Another potential vote for divisiveness
I used to vote in Republican primaries back when there was a Republican Party, before it became the Party of Trump. Now, here comes Jeanne Ives seeking the Trump Party's nomination for Congress. Well, she'd fit right in.
She's backed by right-wing extremists and is not shy about advancing the politics of ridicule and deception. During a run against Rauner, she stood behind her notorious campaign ad which mocked Illinois residents, and primary voters rejected her extremism and bitter tone.
Ives is an anti-choice radical who claims her opponents are persons of bad character with evil motives. She claims Sean Casten, the 6th District incumbent representative, and all Democrats for that matter, are unwilling to consider real-world evidence and offer practical solutions to the nation's problems.
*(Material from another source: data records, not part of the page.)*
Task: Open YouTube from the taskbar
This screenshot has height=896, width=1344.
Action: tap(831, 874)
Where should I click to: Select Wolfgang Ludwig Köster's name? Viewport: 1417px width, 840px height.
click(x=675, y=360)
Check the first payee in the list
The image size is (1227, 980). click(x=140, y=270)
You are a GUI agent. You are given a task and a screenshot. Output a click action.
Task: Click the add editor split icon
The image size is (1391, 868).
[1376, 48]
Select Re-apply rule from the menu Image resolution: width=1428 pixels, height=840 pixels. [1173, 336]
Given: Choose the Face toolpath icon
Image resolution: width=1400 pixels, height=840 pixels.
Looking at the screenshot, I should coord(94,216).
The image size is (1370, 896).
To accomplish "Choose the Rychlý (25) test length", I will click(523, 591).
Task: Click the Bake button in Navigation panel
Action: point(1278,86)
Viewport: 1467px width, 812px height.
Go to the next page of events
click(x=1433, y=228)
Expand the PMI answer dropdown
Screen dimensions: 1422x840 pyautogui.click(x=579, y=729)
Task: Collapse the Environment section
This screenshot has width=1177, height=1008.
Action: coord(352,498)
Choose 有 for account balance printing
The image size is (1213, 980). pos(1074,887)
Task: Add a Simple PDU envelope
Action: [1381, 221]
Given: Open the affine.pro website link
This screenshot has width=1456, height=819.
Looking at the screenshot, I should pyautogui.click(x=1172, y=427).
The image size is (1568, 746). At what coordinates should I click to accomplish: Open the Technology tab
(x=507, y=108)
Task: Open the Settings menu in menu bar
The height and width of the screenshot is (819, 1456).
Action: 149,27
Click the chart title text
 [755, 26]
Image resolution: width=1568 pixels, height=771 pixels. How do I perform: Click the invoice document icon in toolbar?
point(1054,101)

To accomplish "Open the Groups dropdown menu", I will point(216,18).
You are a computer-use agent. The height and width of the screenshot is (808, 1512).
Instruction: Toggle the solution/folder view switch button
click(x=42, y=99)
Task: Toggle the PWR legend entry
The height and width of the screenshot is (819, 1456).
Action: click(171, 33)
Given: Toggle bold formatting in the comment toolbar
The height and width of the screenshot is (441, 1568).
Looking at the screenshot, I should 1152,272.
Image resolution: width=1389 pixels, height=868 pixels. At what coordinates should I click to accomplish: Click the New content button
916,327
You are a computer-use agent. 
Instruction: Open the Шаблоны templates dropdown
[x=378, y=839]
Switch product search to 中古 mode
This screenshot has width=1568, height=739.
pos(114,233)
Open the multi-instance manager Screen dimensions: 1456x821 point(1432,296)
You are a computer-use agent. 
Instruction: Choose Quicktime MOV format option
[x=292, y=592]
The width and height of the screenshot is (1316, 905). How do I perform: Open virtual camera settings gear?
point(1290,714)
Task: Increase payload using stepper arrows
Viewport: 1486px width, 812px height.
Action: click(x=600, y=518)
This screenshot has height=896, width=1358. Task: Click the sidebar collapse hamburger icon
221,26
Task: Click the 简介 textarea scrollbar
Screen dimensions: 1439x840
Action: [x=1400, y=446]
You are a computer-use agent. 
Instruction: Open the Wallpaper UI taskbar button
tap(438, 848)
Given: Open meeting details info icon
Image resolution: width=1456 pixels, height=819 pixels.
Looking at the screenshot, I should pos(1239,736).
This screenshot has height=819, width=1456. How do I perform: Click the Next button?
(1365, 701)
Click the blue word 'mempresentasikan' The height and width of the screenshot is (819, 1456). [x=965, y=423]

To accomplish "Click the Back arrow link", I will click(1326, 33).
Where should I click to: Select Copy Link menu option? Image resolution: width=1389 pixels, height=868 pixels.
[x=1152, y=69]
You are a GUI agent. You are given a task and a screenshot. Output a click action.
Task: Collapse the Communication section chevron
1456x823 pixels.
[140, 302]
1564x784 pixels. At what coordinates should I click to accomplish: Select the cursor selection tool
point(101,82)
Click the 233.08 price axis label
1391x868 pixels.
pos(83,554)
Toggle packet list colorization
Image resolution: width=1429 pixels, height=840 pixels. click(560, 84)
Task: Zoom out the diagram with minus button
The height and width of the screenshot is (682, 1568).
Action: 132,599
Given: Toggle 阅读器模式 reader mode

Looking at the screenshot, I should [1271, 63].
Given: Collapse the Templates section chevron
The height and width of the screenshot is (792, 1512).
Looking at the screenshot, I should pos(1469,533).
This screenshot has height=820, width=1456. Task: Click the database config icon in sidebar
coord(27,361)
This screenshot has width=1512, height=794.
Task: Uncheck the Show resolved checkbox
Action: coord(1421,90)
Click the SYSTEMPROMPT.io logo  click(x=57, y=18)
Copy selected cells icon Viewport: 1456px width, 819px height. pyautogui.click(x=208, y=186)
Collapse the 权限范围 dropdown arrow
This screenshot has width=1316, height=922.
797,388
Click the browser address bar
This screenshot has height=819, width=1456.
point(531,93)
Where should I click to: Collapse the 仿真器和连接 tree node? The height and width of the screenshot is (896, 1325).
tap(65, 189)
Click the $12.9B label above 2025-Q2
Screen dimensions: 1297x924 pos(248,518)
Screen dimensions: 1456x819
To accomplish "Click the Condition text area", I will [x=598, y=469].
She fails to mention the more than 400 bills, some sponsored by Casten, which have passed the House, many on a bipartisan basis. These bills address real world problems like prescription drug pricing, health care costs and election integrity, and every one of them is stuck on Mitch McConnell's desk. They are not brought up for discussion much less debate in the Trump Party Senate. Apparently, Ives endorses party leaders eager to prove good government is beyond the reach of Americans.
The president recently delivered his State of the Union address, which is supposed to be about the health of our Union, that is, the project of caring for and advancing the ties that bind us together. Trump used the occasion to address his base and dismiss the rest of the nation.
Our Union is in deep trouble. Ives would spread Trump's poison to the 6th District. She'd be another vote in the House in support of Trump's divisive policies, his personal corruption and his determination to undermine our Union.